Task details -> Copy the records starting with the line containing "pixels, height=377 pixels." and continuing through the line containing "Looking at the", leaving out the pictures.

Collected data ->
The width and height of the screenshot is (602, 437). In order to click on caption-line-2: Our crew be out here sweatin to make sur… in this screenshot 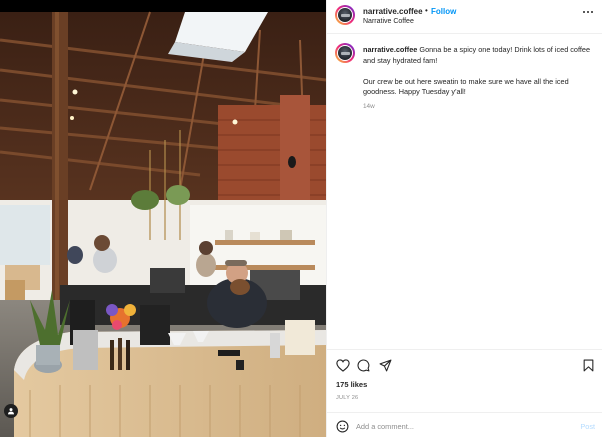, I will do `click(466, 86)`.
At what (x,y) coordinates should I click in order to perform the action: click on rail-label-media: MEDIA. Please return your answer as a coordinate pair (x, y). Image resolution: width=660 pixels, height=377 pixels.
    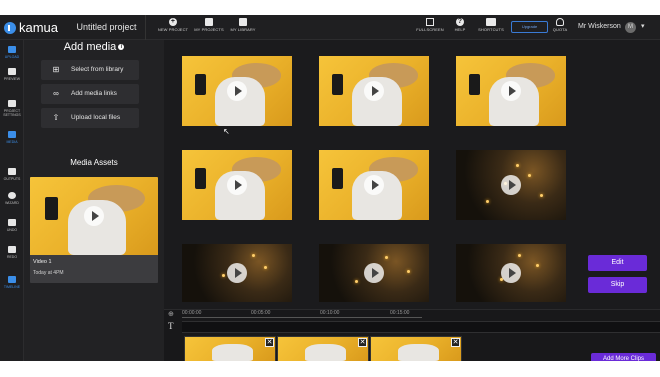
    Looking at the image, I should click on (12, 142).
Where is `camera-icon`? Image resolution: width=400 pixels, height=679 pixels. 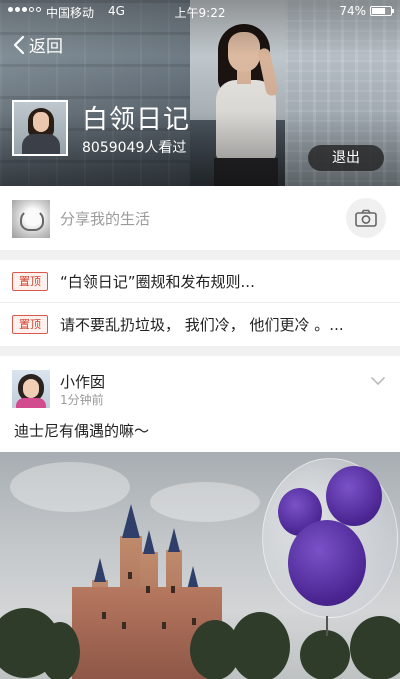 camera-icon is located at coordinates (366, 218).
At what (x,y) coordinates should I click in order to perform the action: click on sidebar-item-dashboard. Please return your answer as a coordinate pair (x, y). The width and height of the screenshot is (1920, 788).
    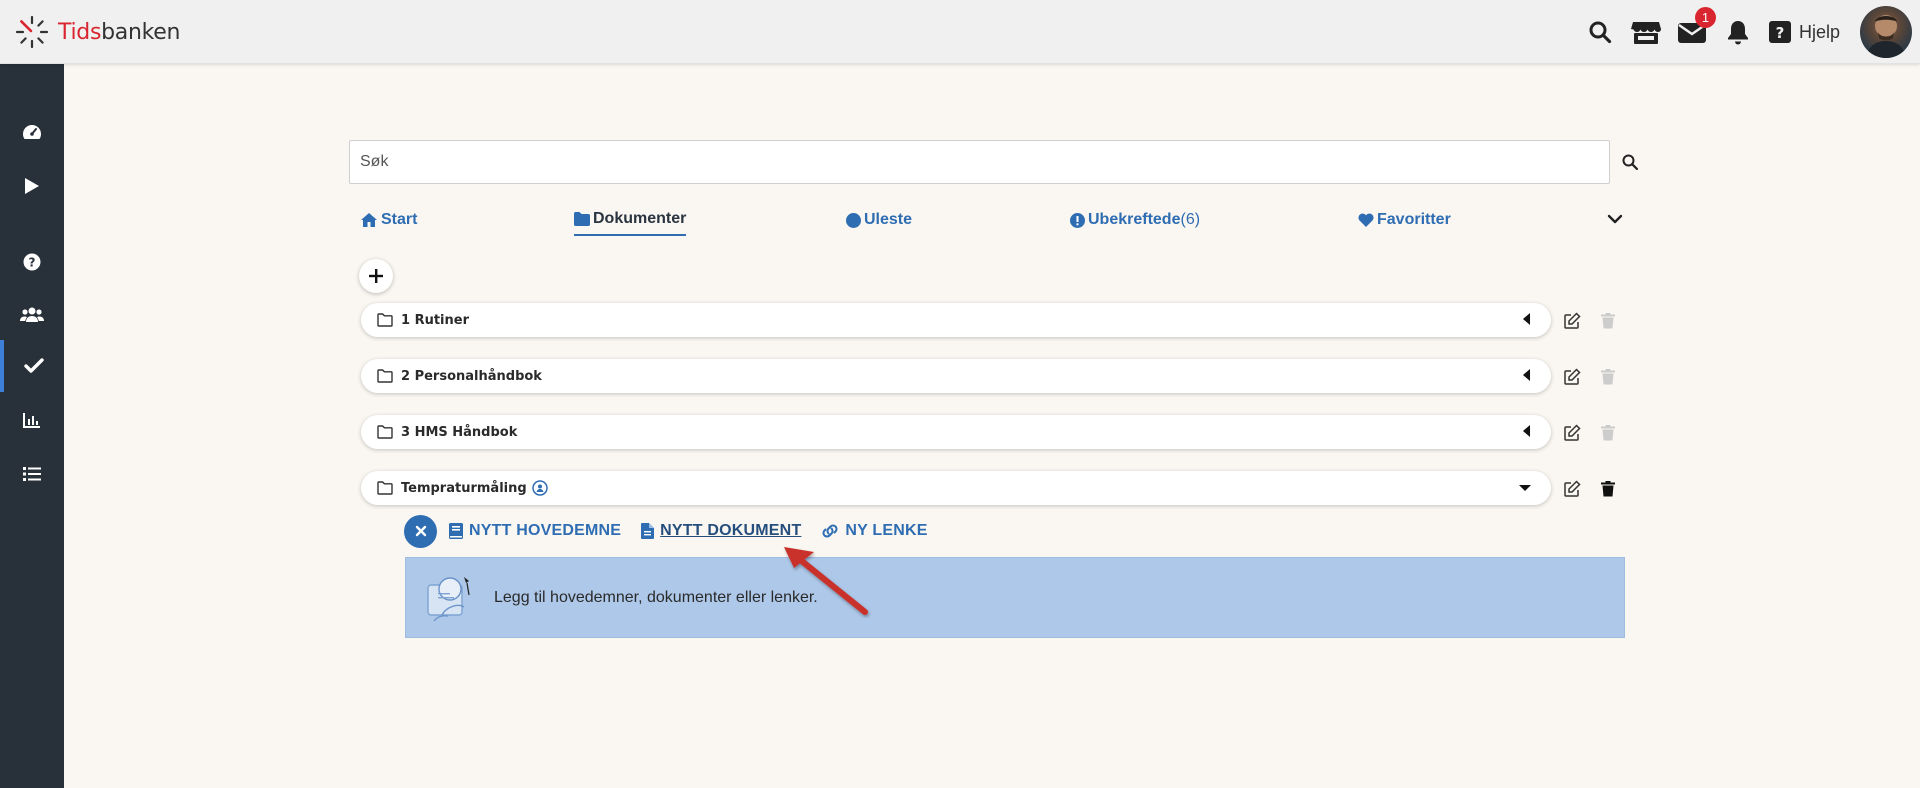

Answer space ->
At what (x,y) coordinates should I click in order to perform the action: click on rail-label-media: MEDIA. Please return your answer as a coordinate pair (x, y). Image resolution: width=660 pixels, height=377 pixels.
    Looking at the image, I should click on (12, 142).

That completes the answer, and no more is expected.